お城の食事よりもおいしいかもしれません!」
スパゲッティを一口食べたリリィがフォークをしっかりと握ったまま声を上げた。
「これでも一般の人用の食事なんだよ。
すごくおいしいでしょ?」
「はい!
これで一般の人の食事……。
ナギ様の世界は凄いです」
その後、リリィは手を止めることなくスパゲッティを口に運び続け、すぐに一皿を平らげてしまった。
食事をしながら、すべてが終わったらリリィを僕の世界に連れていくことも約束し、リリィの気分は最高潮だ。
そして、全員が食べ終わり片付けへと移る。
片付けはもう習慣づいてしまっているので華奈は使った食器や調理器具を一か所にまとめていた。
使ったものをそのまま<アイテムボックス>に収納してしまってもいいのだが、それは後回しにするだけで後で大量の物を洗わなければならないし、量も確保しておかないと使う前に洗わなければいけない。
そのため、使用後は何事も無ければ毎回洗うようにしている。
「よし、洗浄」
僕の一言で、食器・調理器具の塊に向かって魔法が発動した。
この方法が習慣づいているので反射的に『ウォッシュ』『クリーン』『ドライ』が発動する。
それぞれ水・光・火属性の第十位のものなので簡単な魔法だがものは使いよう。
『ウォッシュ』は水を使った簡単な汚れを落とし、『クリーン』は物や傷口などの浄化、そして『ドライ』は濡れたものを乾かす魔法で、それぞれ順番に発動させている。
その後、洗い終わったものとテーブル・イスは僕と華奈の<アイテムボックス>に分けて仕舞う。
それと共に、出発の準備も完了した。
「じゃあここから森に入っていく。
今回受けた依頼が、薬草五枚一束を五束納品が三件と二十束納品が一件。
魔力草十束が二件。
ゴブリン討伐が十体と二十体が一件ずつで右耳の納品。
あとはグレーウルフの毛皮十枚納品が一件の合計十件がここで達成できる依頼だね」
採取系依頼は余程珍しい物や条件がなければどこかのギルドで納品すれば依頼が受理されたギルドのストックから依頼主に渡される。
討伐依頼は討伐さえ確認できればいいので、どこのギルドに報告しても問題ない。
「凪、それは普通のでいいんだよね」
「うん、それで大丈夫」
これは、色々な世界を渡り歩く僕たち特有の問題。
世界によって物が同じでも名前が違ったりする場合があるし、その逆もある。
ただ、大抵のものは名前が一緒か少し発音が違ったりするぐらいだ。
魔物の方はおなじみゴブリンと魔物化した狼であるグレーウルフ。
薬草は体力やけ怪我を回復させる最下級の回復薬の素材になる。
魔力草は魔力が蓄積した薬草のことで、最下級の魔力回復薬の素材だ。
回復薬は遅効性、ポーションは即効性で軽微な外傷ならば患部に振りかけ、それ以外ならば飲んだ方が良い。

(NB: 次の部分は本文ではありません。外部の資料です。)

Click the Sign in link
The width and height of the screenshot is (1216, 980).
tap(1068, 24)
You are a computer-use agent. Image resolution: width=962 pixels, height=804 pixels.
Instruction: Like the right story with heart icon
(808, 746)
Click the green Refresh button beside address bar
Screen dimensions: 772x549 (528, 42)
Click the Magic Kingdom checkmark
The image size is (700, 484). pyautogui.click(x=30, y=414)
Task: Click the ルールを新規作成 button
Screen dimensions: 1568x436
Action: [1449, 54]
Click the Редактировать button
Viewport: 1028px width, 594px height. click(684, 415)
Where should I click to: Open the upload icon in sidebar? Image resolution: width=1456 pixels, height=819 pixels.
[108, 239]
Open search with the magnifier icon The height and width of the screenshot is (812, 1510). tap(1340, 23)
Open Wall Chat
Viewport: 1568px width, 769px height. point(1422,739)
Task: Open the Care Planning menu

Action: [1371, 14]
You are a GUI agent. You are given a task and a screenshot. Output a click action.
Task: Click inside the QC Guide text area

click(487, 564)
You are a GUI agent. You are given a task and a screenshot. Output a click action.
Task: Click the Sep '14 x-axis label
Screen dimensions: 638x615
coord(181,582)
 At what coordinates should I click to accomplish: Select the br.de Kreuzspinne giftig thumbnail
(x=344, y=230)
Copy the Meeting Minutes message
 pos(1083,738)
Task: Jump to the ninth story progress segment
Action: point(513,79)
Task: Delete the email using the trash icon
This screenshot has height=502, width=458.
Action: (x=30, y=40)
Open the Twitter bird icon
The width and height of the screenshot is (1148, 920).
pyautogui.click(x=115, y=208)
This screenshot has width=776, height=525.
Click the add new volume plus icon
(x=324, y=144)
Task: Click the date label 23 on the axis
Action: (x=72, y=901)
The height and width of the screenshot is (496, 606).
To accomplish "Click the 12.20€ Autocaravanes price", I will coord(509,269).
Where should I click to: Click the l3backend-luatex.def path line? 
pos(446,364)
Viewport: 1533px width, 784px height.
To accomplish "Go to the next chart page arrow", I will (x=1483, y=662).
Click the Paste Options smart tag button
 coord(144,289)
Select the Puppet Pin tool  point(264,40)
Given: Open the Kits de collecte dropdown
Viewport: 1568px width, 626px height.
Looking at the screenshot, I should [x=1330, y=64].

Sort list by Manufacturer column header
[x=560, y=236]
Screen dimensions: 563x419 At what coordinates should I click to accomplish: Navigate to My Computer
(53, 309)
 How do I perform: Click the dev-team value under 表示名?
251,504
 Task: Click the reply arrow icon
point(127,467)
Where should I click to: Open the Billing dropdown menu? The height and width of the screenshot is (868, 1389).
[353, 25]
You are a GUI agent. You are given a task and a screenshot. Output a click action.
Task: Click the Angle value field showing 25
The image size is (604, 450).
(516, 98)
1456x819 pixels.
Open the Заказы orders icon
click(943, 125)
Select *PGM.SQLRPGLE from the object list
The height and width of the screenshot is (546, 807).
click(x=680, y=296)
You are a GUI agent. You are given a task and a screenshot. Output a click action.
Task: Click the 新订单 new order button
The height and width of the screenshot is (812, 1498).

価値としては回復薬は安価、ポーションは作成時に魔法的処置の必要があるのでその分根が張る。
そんなこんなで僕を先頭に森の奥へと入っていく。
奥に行くほど緑が深くなっていき、まばらに生えている木々の密度がどんどんと増えていくのだが歩くのに支障はない。
木の背も比較的高いので枝葉で視界が遮られることも無い。
「あ、凪。
一本目!」
近くの木の根元に生えていた薬草を目ざとく見つけた華奈がぱっと寄って行って手際よく採取する。
「向こうにもあるしちらほら見えてきたね」
近くの木々の根本付近に薬草が生えているのが散見できた。
リリィも近くにあった薬草を採取しにかかる。
僕も辺りを警戒しながらも薬草の採取をおこない三人合わせてほんの数分で一束集まった。
ある程度の薬草を集めたところで再び移動を再開する。
まあ、そろそろだろうと思っていたが、採取した場所から少し進んだ場所でゴブリンの集団を発見した。
こちらの世界に来て初めての魔物との遭遇。
ゴブリンが居たのはけっこう奥の方だったのでこちらが気づいていても向こうには気づかれていない。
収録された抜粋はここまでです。